Ein Roman über Paranoia und Genialität. Ein Roman, der in den Zeiten springt und der einen unzuverlässigen Helden ins Zentrum stellt. Ein Roman, bei dem man eine Weile braucht, um hineinzukommen, der einen dann aber nicht mehr loslässt. Ein Roman, der eigentlich auch für Science-Fiction-Fans interessant sein dürfte, weil es um Wissenschaft und Forschung geht, um seltsame Leute und phantastische Visionen.

Die Rede ist von »Der Passagier«, der im Oktober 2022 veröffentlicht wurde. Autor war Cormac McCarthy, der vor einigen Monaten erst gestorben ist. Man kennt ihn durch »Die Straße«, der in einer nicht zu weit entfernten Zukunft spielt. Und »Der Passagier« ist ein Werk, das mit »Stella Maris« eine Einheit bildet – beide Romane kann man getrennt voneinander lesen, aber sie hängen zusammen, weil in ihnen teilweise die gleichen Ereignisse aus unterschiedlichen Blickwinkeln geschildert werden.

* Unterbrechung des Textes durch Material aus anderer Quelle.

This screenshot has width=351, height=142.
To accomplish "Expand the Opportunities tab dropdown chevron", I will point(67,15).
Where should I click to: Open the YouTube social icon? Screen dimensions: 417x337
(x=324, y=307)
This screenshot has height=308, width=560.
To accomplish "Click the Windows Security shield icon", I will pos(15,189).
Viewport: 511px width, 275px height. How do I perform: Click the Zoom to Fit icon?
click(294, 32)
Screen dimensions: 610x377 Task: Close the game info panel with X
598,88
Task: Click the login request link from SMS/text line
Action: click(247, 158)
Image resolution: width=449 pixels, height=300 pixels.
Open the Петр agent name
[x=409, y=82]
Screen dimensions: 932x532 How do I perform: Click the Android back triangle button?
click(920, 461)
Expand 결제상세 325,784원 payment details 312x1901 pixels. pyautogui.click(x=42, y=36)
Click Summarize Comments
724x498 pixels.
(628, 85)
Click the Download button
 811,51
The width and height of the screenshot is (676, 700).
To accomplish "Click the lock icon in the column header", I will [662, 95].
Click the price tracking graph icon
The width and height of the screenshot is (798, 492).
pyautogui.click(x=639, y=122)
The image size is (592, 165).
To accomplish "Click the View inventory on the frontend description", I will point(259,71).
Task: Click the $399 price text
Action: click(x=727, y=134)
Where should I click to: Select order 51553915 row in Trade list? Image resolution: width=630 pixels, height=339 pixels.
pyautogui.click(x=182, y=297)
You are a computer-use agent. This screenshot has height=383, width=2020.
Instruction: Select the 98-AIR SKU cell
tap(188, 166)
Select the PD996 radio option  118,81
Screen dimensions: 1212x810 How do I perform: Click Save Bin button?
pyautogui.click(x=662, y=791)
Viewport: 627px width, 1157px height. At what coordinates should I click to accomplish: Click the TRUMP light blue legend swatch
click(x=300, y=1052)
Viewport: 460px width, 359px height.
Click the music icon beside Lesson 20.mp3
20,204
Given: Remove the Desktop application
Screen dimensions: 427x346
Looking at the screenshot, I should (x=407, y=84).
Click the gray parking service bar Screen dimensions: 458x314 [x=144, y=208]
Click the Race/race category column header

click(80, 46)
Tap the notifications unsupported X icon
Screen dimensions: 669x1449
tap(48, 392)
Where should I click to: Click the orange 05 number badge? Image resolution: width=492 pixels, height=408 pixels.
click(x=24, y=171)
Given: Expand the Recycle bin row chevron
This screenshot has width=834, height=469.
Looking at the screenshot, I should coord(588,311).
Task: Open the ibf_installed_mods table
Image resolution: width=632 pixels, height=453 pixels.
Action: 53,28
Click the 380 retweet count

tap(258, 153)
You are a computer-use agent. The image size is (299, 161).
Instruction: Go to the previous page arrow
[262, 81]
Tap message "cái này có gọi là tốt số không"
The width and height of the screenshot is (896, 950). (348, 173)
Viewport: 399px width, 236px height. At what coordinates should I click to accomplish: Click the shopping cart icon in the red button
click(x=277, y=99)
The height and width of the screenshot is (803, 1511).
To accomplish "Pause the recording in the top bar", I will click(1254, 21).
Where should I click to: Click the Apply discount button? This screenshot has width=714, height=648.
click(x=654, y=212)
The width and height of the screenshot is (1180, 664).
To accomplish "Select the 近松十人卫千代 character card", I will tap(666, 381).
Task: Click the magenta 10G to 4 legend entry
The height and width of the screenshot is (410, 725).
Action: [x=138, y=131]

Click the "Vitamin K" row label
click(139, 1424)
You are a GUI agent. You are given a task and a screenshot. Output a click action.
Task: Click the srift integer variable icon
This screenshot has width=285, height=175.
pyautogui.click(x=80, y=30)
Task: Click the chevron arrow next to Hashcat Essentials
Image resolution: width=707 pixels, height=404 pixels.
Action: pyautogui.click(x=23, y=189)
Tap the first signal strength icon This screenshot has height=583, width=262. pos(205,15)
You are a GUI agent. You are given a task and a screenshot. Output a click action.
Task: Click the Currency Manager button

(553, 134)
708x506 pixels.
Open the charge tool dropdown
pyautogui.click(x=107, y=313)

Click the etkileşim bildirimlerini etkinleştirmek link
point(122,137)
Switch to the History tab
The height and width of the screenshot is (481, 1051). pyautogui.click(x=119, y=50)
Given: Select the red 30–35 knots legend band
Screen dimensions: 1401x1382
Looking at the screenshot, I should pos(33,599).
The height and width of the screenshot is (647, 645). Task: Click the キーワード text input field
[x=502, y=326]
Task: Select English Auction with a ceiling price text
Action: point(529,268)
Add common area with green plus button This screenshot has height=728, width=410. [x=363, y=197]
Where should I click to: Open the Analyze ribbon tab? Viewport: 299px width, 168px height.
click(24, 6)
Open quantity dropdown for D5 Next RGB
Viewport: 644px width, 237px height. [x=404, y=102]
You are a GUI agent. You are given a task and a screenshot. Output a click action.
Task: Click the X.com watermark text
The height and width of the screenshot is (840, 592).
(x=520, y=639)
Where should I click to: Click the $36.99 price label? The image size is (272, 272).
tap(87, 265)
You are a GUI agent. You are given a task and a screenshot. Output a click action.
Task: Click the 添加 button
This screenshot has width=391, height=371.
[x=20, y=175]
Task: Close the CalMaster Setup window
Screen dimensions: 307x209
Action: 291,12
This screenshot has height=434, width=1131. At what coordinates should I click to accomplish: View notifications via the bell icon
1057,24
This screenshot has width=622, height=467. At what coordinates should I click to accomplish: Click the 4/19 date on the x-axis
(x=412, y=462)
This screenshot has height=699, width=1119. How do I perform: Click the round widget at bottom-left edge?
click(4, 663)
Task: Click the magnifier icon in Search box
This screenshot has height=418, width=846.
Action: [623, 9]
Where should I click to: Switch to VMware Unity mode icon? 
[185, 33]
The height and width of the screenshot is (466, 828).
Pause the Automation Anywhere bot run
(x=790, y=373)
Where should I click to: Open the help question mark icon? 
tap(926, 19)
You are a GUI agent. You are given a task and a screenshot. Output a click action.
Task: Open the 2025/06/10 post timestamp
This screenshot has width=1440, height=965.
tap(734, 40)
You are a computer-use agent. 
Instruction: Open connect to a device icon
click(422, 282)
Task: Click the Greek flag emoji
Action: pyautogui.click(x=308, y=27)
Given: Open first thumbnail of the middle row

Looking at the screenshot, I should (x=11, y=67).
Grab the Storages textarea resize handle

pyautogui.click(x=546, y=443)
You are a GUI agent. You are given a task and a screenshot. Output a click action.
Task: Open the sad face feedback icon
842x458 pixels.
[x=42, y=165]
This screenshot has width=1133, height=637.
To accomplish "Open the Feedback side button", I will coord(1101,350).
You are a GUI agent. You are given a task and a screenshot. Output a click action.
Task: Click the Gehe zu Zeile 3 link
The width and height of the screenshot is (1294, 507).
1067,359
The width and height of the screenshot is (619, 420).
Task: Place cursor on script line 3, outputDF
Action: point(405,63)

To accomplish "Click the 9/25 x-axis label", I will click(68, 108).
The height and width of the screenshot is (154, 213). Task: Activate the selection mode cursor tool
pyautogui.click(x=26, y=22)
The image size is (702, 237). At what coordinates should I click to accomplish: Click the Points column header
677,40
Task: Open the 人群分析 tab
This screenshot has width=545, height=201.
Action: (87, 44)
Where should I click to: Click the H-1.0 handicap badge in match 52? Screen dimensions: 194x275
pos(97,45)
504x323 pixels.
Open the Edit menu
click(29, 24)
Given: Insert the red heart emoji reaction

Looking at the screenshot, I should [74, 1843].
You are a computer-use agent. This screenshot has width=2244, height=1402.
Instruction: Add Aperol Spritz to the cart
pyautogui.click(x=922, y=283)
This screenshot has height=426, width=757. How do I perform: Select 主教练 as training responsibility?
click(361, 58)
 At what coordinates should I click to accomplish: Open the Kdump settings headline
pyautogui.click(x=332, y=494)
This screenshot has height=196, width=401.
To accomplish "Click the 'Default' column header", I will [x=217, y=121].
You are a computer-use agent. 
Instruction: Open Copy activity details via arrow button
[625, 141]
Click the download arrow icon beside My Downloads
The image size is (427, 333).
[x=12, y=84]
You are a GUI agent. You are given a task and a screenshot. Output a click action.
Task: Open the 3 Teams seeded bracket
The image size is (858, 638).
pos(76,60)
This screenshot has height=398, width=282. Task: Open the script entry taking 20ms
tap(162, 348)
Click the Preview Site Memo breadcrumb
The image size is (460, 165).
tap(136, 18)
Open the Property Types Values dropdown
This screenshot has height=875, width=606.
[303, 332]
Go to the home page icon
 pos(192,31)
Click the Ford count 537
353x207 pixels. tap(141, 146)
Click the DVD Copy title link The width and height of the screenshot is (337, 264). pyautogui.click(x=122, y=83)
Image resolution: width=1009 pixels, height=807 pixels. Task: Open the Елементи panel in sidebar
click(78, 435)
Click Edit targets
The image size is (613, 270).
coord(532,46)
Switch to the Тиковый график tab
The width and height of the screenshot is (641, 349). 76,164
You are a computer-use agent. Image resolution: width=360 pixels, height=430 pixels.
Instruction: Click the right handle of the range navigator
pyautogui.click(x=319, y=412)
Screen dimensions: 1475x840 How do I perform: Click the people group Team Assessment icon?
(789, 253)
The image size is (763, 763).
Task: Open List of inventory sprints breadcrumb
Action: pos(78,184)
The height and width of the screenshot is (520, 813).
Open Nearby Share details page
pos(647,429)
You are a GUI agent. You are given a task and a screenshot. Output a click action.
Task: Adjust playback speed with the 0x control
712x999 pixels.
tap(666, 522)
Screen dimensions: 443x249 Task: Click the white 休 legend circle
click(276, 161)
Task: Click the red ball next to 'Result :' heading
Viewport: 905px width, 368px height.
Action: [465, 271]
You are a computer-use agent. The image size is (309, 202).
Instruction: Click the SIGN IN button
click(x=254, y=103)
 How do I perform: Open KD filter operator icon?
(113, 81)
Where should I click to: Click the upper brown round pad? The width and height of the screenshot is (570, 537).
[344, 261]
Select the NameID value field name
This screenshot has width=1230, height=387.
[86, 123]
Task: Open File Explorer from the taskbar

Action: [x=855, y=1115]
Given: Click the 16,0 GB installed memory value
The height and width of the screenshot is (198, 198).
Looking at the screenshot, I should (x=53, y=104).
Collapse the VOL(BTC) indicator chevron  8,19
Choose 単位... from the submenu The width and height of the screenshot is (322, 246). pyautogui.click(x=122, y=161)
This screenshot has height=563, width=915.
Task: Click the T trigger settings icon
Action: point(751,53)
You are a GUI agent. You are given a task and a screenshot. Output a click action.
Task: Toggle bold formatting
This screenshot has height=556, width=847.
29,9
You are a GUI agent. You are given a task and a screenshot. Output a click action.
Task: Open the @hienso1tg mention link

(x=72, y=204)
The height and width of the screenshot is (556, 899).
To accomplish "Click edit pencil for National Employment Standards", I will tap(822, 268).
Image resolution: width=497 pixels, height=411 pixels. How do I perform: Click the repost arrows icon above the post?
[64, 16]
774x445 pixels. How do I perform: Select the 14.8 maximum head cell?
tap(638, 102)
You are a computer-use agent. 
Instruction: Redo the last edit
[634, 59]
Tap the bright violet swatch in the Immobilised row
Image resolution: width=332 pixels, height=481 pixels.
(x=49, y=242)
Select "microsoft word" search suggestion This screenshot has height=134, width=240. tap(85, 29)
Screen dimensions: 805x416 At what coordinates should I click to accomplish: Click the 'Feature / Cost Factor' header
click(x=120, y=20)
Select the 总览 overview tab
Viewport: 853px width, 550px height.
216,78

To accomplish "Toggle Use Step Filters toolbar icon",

Der Roman spielt 1980, die Hauptperson auf der wesentlichen Handlungsebene ist ein junger Mann. Er arbeitet als Bergungstaucher, ist in Wirklichkeit aber ein ziemliches Genie und wird in eine Kette absonderlicher Vorgänge verwickelt. Während er sich mit allerlei Taugenichtsen und Arbeitern unterhält – die Dialoge sind ausschweifend und stecken zeitweise voller Vulgaritäten –, erfährt man etwas über seine Vergangenheit und seine Familie. Unter anderem scheint seine Schwester seine große Liebe gewesen zu sein, und sie nahm ein tragisches Ende.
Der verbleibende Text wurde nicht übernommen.